- [EXERCISE PROMPT]:
Please output the listing as a JSON list of strings, one per line with blank lines left out, beginning at the line that contains "The image size is (640, 517)." and stopping after the line that contains "point(166,416)". Leave the pictures out of your answer.

------------------------------------------------------------

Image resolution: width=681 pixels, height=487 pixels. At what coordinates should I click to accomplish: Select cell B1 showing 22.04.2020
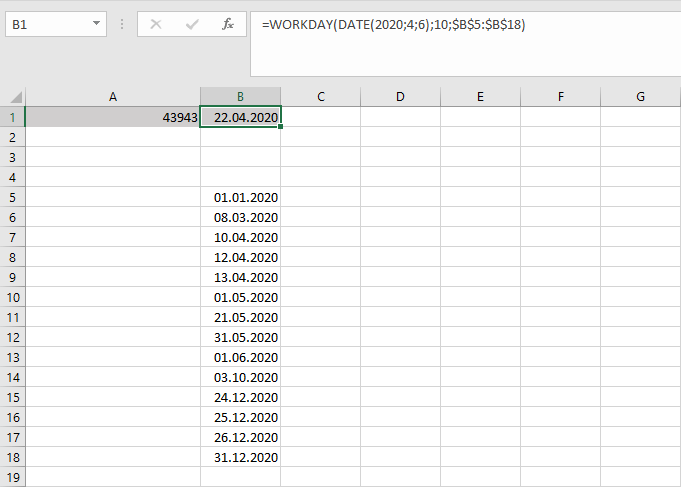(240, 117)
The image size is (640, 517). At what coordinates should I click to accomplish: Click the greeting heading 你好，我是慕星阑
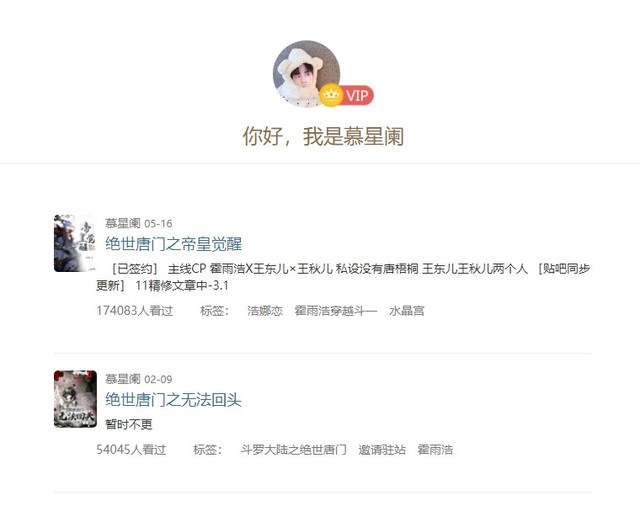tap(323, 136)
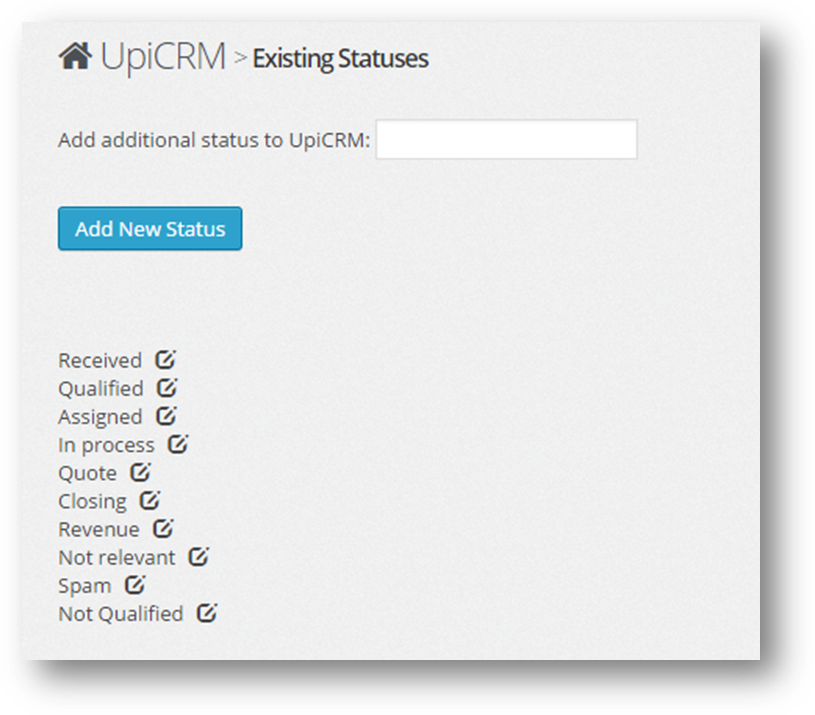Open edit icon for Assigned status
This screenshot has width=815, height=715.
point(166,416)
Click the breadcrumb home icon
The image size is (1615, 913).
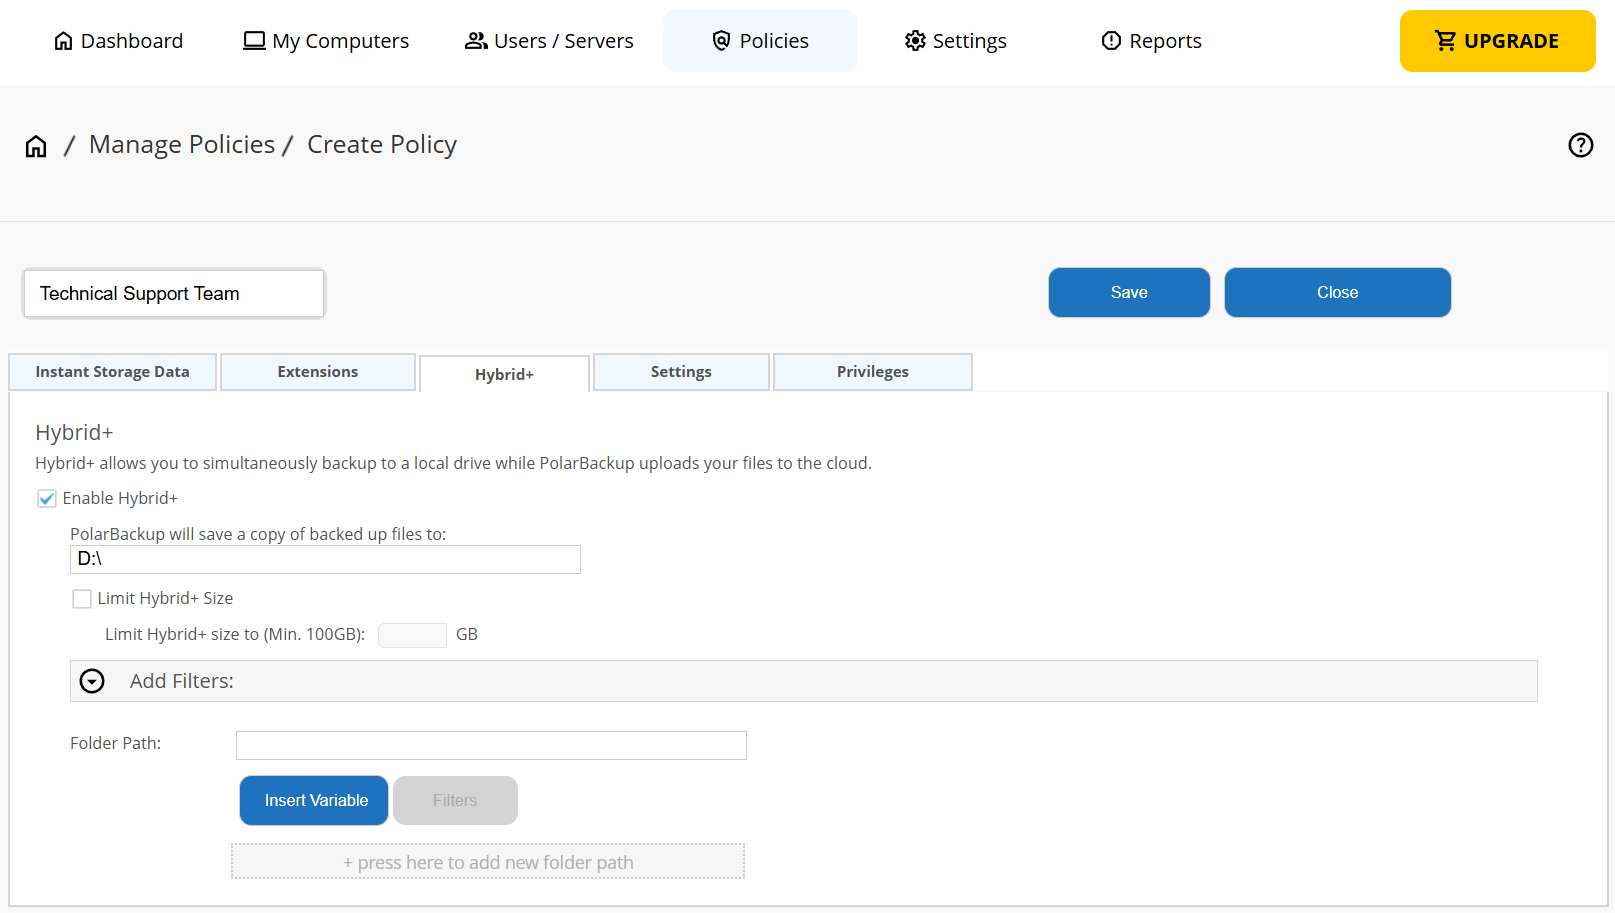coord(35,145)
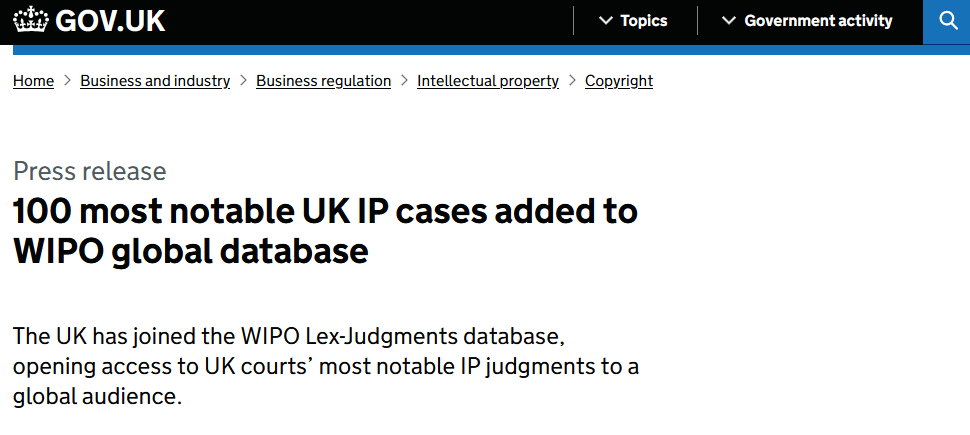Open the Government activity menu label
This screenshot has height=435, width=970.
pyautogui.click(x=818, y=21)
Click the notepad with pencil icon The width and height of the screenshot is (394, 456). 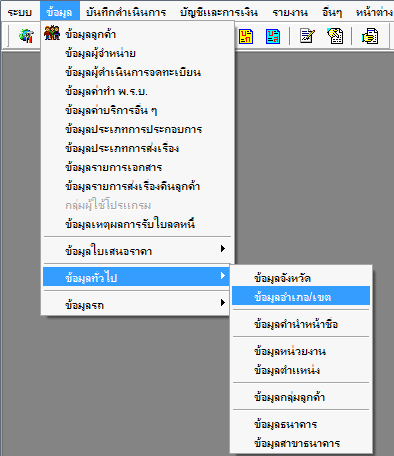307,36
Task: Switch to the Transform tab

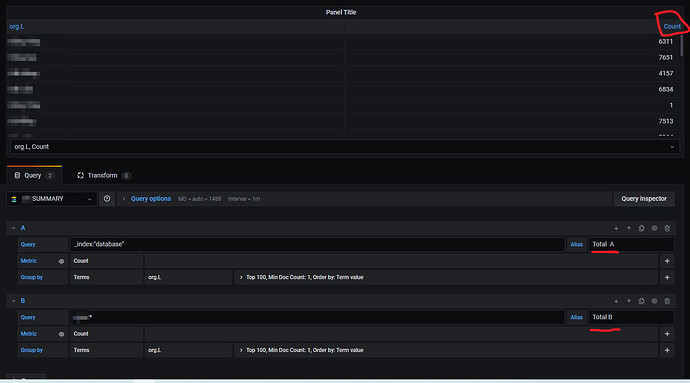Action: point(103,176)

------------------------------------------------------------

- [FINAL RESULT]:
[
  "The image size is (640, 517). At what coordinates should I click to accomplish: Click the greeting heading 你好，我是慕星阑",
  "tap(323, 136)",
  "Open edit icon for Assigned status",
  "This screenshot has width=815, height=715.",
  "point(166,416)"
]